From: José Carlos Santos on 20 Jun 2010 09:56 On 20-06-2010 13:34, dushya wrote: > suppose a space X be such that closure of every open set U (=! X) in X > is compact. does it imply that the space X is compact ? If X contains at least one point _p_ such that the set {p} is closed then, yes, it is true. Simply write: X = {p} U (X\{p}). Then X = (closure of {p}) U (closure of (X\{p})) = {p} U (closure of (X\{p})). It is the union of two compact sets, and therefore it is compact. Best regards, Jose Carlos Santos
From: dushya on 20 Jun 2010 10:38 On Jun 20, 6:56 am, José Carlos Santos <jcsan...(a)fc.up.pt> wrote: > On 20-06-2010 13:34, dushya wrote: > > > suppose a space X be such that closure of every open set U (=! X) in X > > is compact. does it imply that the space X is compact ? > > If X contains at least one point _p_ such that the set {p} is closed > then, yes, it is true. Simply write: > > X = {p} U (X\{p}). > > Then > > X = (closure of {p}) U (closure of (X\{p})) > > = {p} U (closure of (X\{p})). > > It is the union of two compact sets, and therefore it is compact. > > Best regards, > > Jose Carlos Santos and we can replace {p} with any nonempty open set not equal to X. thank you Jose :-)

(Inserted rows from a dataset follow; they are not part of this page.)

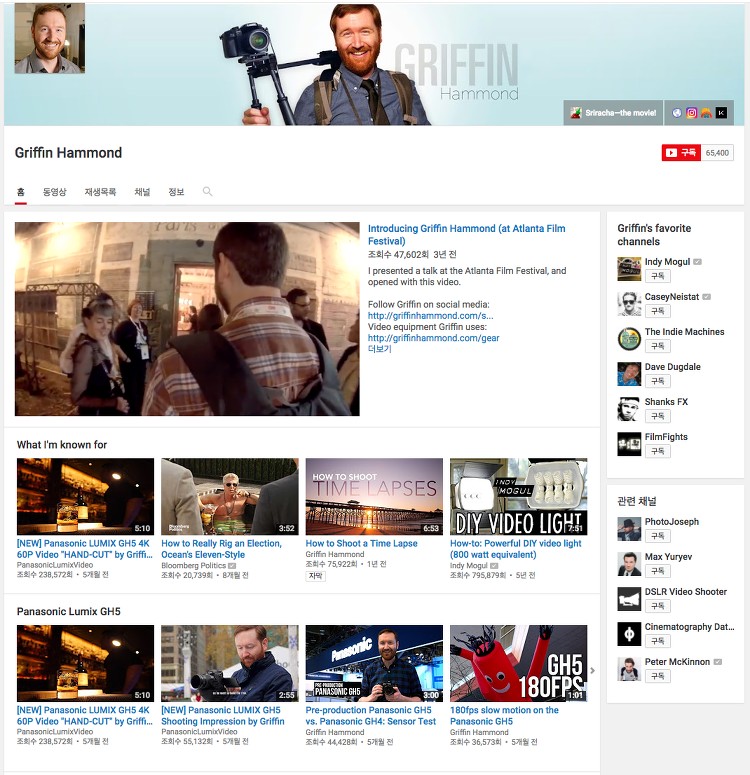Click the globe website icon in banner

pyautogui.click(x=677, y=113)
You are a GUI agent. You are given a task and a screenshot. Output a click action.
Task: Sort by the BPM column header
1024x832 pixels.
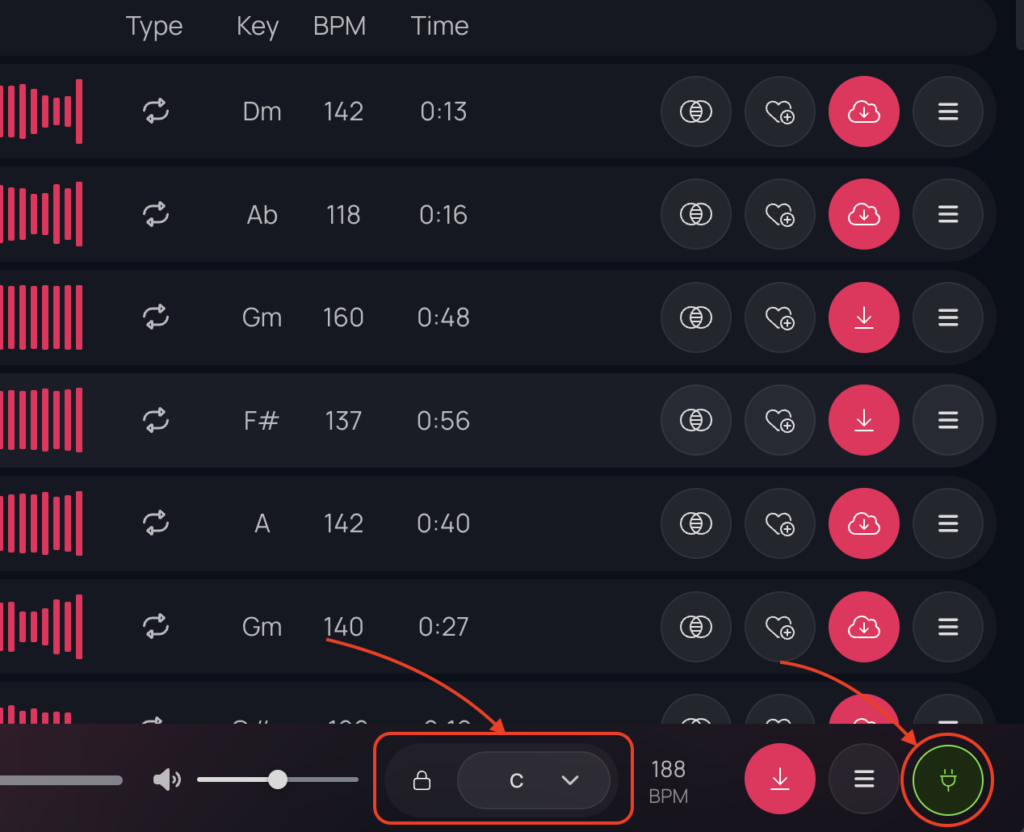(x=339, y=27)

From: José Carlos Santos on 20 Jun 2010 10:58 On 20-06-2010 15:38, dushya wrote: >>> suppose a space X be such that closure of every open set U (=! X) in X >>> is compact. does it imply that the space X is compact ? >> >> If X contains at least one point _p_ such that the set {p} is closed >> then, yes, it is true. Simply write: >> >> X = {p} U (X\{p}). >> >> Then >> >> X = (closure of {p}) U (closure of (X\{p})) >> >> = {p} U (closure of (X\{p})). >> >> It is the union of two compact sets, and therefore it is compact. >> >> Best regards, >> >> Jose Carlos Santos > > and we can replace {p} with any nonempty open set not equal to X. Why? Let A be such a set. Then X is the union of its closure and its complement and the closure of A is compact. But X\A doesn't have to be (or, at least, I don't see why it should be). Best regards, Jose Carlos Santos
From: dushya on 20 Jun 2010 11:18 On Jun 20, 7:58 am, José Carlos Santos <jcsan...(a)fc.up.pt> wrote: > On 20-06-2010 15:38, dushya wrote: > > > > > > >>> suppose a space X be such that closure of every open set U (=! X) in X > >>> is compact. does it imply that the space X is compact ? > > >> If X contains at least one point _p_ such that the set {p} is closed > >> then, yes, it is true. Simply write: > > >> X = {p} U (X\{p}). > > >> Then > > >> X = (closure of {p}) U (closure of (X\{p})) > > >> = {p} U (closure of (X\{p})). > > >> It is the union of two compact sets, and therefore it is compact. > > >> Best regards, > > >> Jose Carlos Santos > > > and we can replace {p} with any nonempty open set not equal to X. > > Why? Let A be such a set. Then X is the union of its closure and its > complement and the closure of A is compact. But X\A doesn't have to be > (or, at least, I don't see why it should be). > > Best regards, > > Jose Carlos Santos- Hide quoted text - > > - Show quoted text - i don't know but please let me know if anything is wrong with following argument -- B=clr(A) is compact.(and we can assume that it is not equal to X fot if it is then X is compact) => X- clr(A) is open and is niether empty nor equal to X. => C=clr(X-clr(A))is compact. And X is union of B and C. so X is compact.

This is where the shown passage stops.